Ce téléchargement ferait partie des fonctionnalités d’IA intégrées à l’appareil de Google, qui fonctionnent avec Gemini Nano, une version allégée du modèle Gemini. Cette technologie permet à Google Chrome d’effectuer certaines tâches d’IA en local, sans tout envoyer vers le cloud. Seulement, selon Hanff, c’est Chrome qui décide lui-même si un appareil est « compatible » avec cette fonctionnalité, puis lance automatiquement le téléchargement.

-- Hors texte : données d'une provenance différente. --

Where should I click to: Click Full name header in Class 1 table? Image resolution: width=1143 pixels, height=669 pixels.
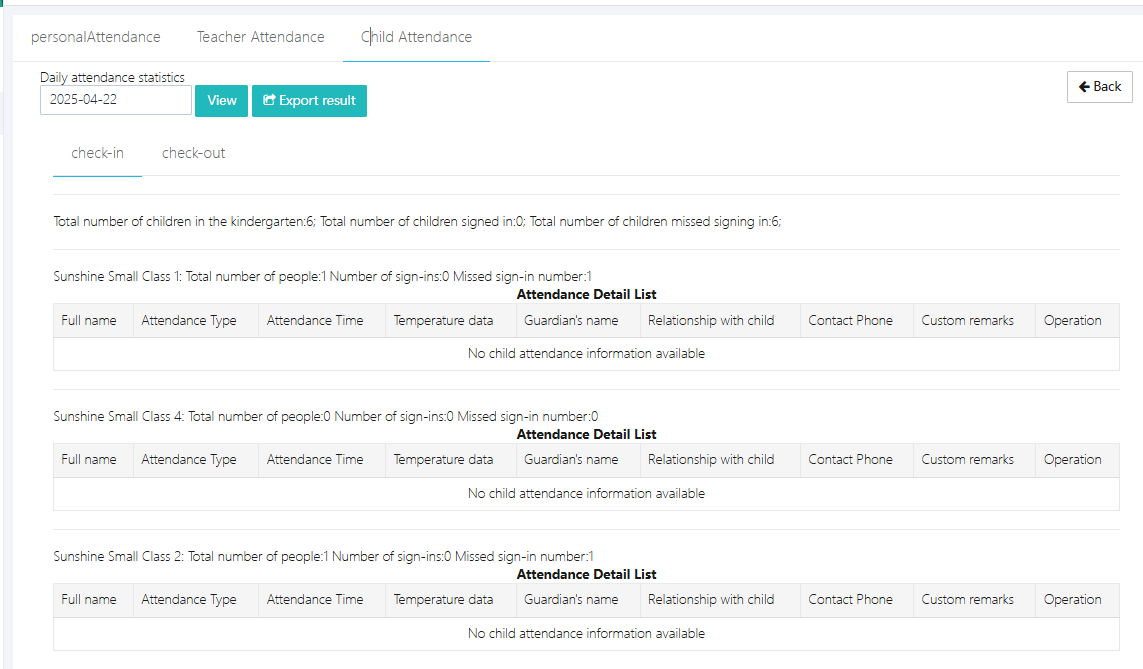(89, 321)
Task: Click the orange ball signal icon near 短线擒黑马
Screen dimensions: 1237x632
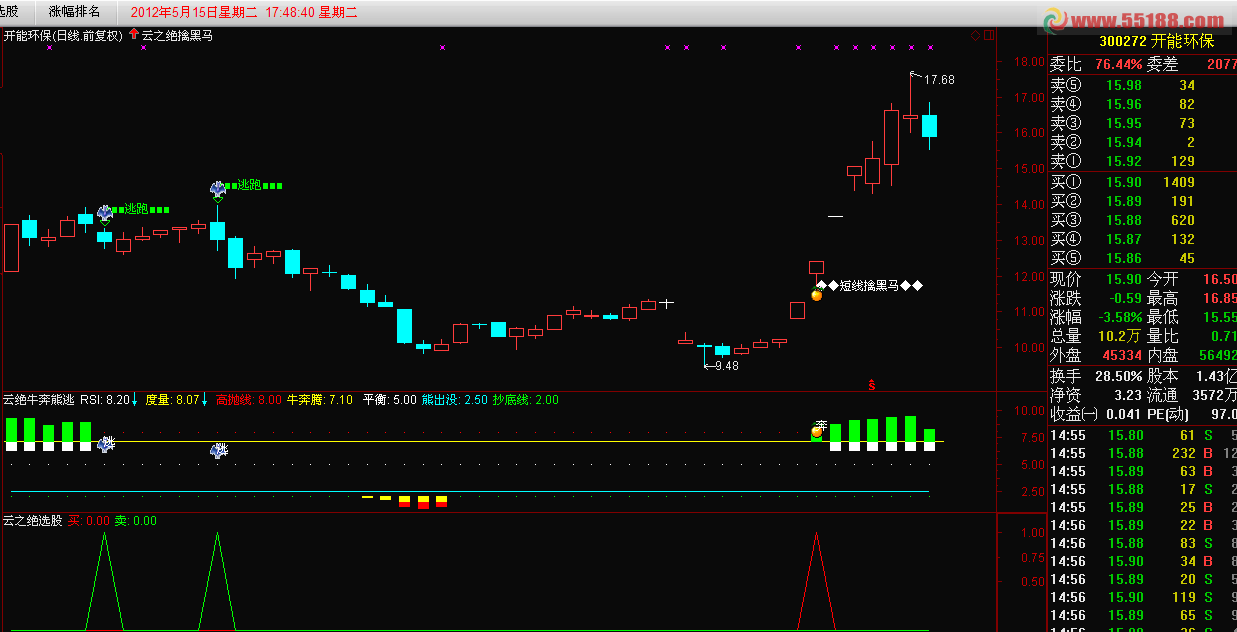Action: pos(816,293)

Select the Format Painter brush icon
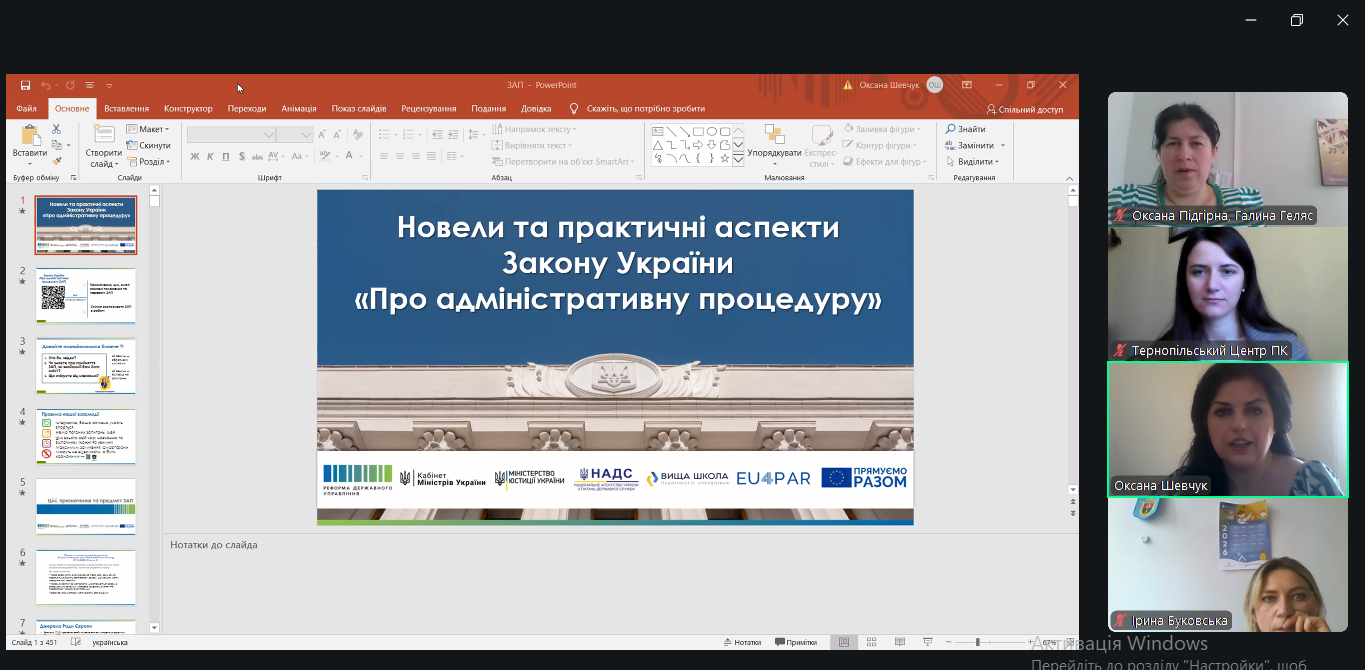(x=56, y=160)
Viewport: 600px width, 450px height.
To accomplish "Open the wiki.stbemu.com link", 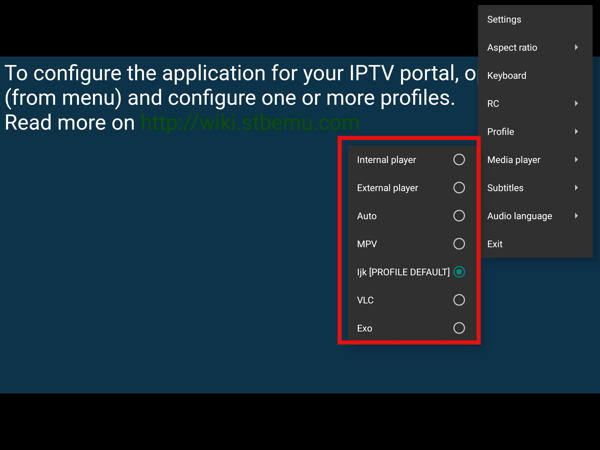I will (x=249, y=123).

Chrome installerait un fichier d’IA sur votre PC à votre insu
Selon Hanff, Chrome enregistre sur le disque un fichier nommé weights.bin, qui pèse environ 4 Go. Ce fichier contient le modèle d’IA nécessaire au fonctionnement local de Gemini Nano. Lors d’un test réalisé avec une nouvelle installation de Chrome sur macOS, Hanff a constaté que le navigateur créait automatiquement un nouveau dossier et téléchargeait l’intégralité du modèle, sans qu’aucune notification ni fenêtre de dialogue n’apparaisse. Selon lui, cela s’est produit en arrière-plan alors que le navigateur semblait inactif.

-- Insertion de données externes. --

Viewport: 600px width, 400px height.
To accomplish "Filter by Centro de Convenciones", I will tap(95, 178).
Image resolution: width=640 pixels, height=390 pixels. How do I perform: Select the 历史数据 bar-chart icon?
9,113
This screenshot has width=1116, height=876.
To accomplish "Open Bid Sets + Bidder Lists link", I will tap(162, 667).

De plus, si vous supprimez le fichier par la suite, vous constaterez que Chrome le télécharge à nouveau. Selon Hanff, la seule façon d’éviter cela est de désactiver les options expérimentales de Chrome ou de désinstaller complètement le navigateur.
Confidentialité et RGPD ?
Hanff estime que ce comportement pose problème à plusieurs égards. Il s’interroge tout d’abord sur la transparence. Selon lui, un navigateur qui télécharge plusieurs gigaoctets de données sans avertissement frôle les limites de ce que les utilisateurs sont en droit d’attendre. De plus, il estime que cette approche pourrait entrer en conflit avec les règles européennes en matière de protection de la vie privée. Il fait notamment référence à la directive ePrivacy et au RGPD, qui imposent des règles claires concernant ce que les logiciels sont autorisés à stocker localement sur un appareil et dans quelle mesure les utilisateurs doivent donner leur consentement explicite à cet effet.
La validité juridique de ce raisonnement n’a pour l’instant pas encore été vérifiée. Mais Hanff n’est pas le premier à mettre en garde contre le fait que les fonctionnalités d’IA s’introduisent de plus en plus souvent en catimini dans les appareils.

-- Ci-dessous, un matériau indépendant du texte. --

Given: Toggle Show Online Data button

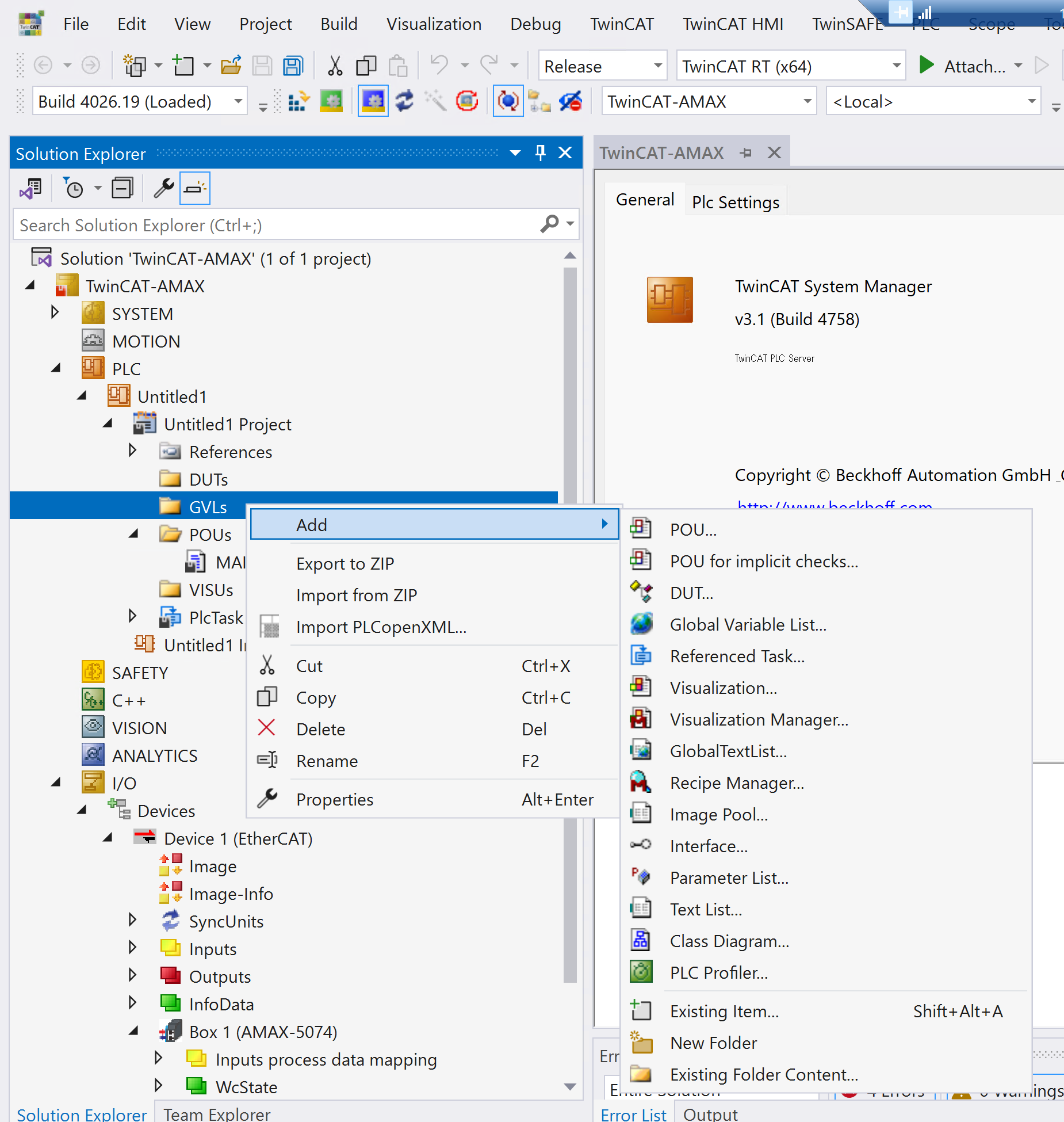Looking at the screenshot, I should pos(508,101).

4 Go, ça peut sembler peu, jusqu’à ce qu’on le multiplie par des millions d’appareils
Pour les utilisateurs disposant d’une connexion Internet rapide et illimitée, 4 Go peuvent sembler une quantité raisonnable. Mais à l’échelle mondiale, ce n’est pas du tout le cas. Avec des connexions plus lentes, limitées ou coûteuses, un tel téléchargement silencieux peut bel et bien avoir un impact, tant sur la consommation de données que sur la facture.
Hanff souligne également le coût environnemental. Si Google déploie un tel modèle d’IA à grande échelle, ses calculs indiquent que cela entraînerait rapidement des pétaoctets de trafic de données supplémentaires et un impact énergétique considérable. Ses chiffres exacts sont discutables, mais son argument est clair : même l’IA locale a un coût, et celui-ci est répercuté sur l’utilisateur.
Google n’a pas encore réagi
Google n’a pour l’instant pas encore réagi de manière détaillée aux conclusions de Hanff. L’entreprise pourrait faire valoir que l’IA locale est justement plus respectueuse de la vie privée, car les données n’ont pas besoin de quitter l’appareil. La question fondamentale demeure toutefois : si un navigateur stocke à votre insu des gigaoctets de fichiers sur votre appareil, ne devriez-vous pas d’abord donner votre consentement explicite ? Selon Hanff, la réponse est clairement oui. La question est désormais de savoir si les utilisateurs (et, à terme, les autorités de contrôle européennes) partagent cet avis.